Les éditions de L’Herne viennent de rééditer Paris. Cette édition dans leur collection de poche Carnets, est complétée d’autres textes liés à la capitale, plus logique qu’une précédente édition dans leur collection Confidences (1994) comprenant en plus de Paris, un texte nommé En Hollande. Conclusion, ces deux ouvrages homonymes, ne font pas double emploi… Dans l’édition qui nous intéresse, les textes parus dans revues datent de 1901 ou 1902 (on ne sait pas vraiment) pour Paris et les douze autres de 1875 à 1885.
Ce que cet ouvrage ne dit pas mais qu’il faut savoir, c’est qu’après s'être retiré dans plusieurs monastères, Huysmans quitte Paris en 1899 pour s’installer définitivement dans le petit village de Ligugé, près de Poitiers, à proximité de l’abbaye bénédictine Saint-Martin. Là, il partage la vie quotidienne des moines et se prépare à devenir oblat. Mais en 1901, la loi sur les associations vient dissoudre la communauté de Saint-Martin, poussant les moines à l’exil et obligeant Huysmans à rejoindre Paris. Le texte éponyme, date de son retour dans la capitale, une ville qu’il ne reconnait plus, l’Exposition universelle de 1900 n’étant peut-être pas étrangère à ces chambardements, et ça nous vaut de délicieuses réflexions un peu réacs du genre « c’était mieux avant », comme nous en entendons tous les jours encore ! Son premier étonnement, le nombre incroyable de coiffeurs, « Leur nombre s’est en peu de temps singulièrement accru » et l’intérêt des gens pour leur apparence, ne pas avoir l’air vieux, grâce aux teintures de cheveux, dentiers etc. « les gens d’autrefois consentaient sans doute plus aisément à vieillir ». Ca sonne terriblement moderne, non ? Mais ce qui le choque le plus et le pousse à écrire vertement son dégoût, c’est l’esprit bourgeois et la course au faux luxe, dans l’aménagement des appartements ou des commerces. Pratiques commerciales vilipendées dans sa dénonciation prémonitoire des grandes enseignes (ici Le Bon Marché ou le Bazar de l’Hôtel de Ville) en future situation de monopole face aux petites boutiques.
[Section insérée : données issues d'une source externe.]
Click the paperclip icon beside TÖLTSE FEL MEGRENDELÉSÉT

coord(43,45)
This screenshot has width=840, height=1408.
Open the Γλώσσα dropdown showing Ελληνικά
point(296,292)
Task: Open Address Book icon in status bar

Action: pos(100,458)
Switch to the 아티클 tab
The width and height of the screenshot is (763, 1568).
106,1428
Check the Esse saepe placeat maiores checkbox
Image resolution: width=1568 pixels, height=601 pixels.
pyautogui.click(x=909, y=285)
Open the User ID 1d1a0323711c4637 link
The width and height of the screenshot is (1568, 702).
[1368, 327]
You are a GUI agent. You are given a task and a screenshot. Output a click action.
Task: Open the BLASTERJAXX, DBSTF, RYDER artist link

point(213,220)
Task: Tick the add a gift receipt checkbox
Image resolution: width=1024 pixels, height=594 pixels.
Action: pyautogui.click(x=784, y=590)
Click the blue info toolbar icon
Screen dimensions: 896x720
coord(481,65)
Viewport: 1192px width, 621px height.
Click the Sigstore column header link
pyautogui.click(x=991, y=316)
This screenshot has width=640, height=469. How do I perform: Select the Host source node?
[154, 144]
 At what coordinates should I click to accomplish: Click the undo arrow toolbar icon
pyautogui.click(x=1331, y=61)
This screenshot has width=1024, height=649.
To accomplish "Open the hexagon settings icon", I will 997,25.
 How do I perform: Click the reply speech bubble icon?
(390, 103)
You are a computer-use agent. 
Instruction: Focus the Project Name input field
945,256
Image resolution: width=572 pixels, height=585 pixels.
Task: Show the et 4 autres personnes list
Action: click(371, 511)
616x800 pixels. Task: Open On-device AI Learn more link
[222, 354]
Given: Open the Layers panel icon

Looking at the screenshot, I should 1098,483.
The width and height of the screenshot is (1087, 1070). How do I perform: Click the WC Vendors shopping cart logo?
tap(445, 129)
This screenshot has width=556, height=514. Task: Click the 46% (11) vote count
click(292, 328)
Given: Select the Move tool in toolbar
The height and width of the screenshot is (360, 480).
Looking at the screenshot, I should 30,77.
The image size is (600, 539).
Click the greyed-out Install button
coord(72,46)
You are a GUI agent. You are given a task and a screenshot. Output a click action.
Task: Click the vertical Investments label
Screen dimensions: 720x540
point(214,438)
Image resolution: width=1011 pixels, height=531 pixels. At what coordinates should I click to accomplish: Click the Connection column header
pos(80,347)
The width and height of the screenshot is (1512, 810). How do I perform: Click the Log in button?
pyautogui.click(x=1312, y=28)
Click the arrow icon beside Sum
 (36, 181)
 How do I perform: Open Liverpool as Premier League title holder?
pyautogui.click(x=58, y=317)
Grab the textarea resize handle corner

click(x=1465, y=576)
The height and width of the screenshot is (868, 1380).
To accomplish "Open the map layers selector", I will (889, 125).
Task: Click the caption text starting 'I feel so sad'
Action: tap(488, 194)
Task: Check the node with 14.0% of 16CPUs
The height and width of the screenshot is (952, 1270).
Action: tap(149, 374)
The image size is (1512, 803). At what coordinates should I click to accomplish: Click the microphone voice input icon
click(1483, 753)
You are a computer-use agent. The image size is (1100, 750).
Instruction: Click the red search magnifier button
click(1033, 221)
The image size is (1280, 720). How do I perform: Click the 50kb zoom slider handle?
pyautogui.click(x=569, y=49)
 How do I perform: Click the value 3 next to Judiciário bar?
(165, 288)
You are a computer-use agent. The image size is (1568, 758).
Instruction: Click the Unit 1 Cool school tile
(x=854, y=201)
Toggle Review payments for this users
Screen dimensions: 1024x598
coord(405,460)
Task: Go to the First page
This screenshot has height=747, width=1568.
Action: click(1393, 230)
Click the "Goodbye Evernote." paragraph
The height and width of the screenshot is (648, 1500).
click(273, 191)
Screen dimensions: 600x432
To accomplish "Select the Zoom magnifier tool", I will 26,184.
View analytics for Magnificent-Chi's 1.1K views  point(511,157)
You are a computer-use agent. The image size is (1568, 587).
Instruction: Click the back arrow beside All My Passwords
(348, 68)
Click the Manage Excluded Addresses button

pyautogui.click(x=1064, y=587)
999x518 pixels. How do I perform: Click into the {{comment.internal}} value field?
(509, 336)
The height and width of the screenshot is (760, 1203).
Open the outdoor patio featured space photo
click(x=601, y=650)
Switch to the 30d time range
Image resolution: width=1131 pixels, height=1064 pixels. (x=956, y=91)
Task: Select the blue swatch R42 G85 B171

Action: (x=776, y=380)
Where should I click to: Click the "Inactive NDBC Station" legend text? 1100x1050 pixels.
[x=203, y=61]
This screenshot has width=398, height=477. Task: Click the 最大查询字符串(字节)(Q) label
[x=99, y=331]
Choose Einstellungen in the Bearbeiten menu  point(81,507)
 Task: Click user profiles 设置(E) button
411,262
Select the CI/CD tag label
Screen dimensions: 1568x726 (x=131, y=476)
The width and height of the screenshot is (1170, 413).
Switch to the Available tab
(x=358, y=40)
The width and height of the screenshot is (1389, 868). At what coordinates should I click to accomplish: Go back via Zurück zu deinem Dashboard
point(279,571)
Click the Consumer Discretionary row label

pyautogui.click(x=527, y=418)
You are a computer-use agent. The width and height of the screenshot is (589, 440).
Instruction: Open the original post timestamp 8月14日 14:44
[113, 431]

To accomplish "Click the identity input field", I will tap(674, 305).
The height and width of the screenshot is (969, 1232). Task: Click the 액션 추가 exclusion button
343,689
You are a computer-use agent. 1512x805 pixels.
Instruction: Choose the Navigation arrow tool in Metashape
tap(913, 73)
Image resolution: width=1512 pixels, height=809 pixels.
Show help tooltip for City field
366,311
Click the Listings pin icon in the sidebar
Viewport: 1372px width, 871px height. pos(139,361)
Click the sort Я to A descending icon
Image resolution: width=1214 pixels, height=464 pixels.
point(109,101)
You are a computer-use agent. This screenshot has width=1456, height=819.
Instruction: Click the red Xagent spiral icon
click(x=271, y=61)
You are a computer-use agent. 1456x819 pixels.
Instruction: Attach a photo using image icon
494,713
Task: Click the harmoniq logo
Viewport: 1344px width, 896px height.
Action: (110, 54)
Les autres textes nous promènent dans la capitale d’alors (Jardins du Luxembourg, boulevard Montparnasse, Vaugirard…) et en plaquant le calque de notre propre expérience des lieux sur les écrits de Huysmans, on s’amuse à comparer les différences, comme dans le fameux jeu des 7 erreurs des magazines anciens. L’écrivain s’avère un observateur précis et nous croque de délicieux portraits, des nounous des riches bourgeois aérant les gamins au parc Monceau ou bien des couturières travaillant dans les maisons de mode de la rue du 4 Septembre…
Pour ceux qui se sont déjà frottés à J.K. Huysmans et ont souffert à sa lecture, je précise que ce recueil n’est pas du tout dans la veine de ses romans. Ici tout est limpide et clair, sans excès de culture, dans un style très simple à lire.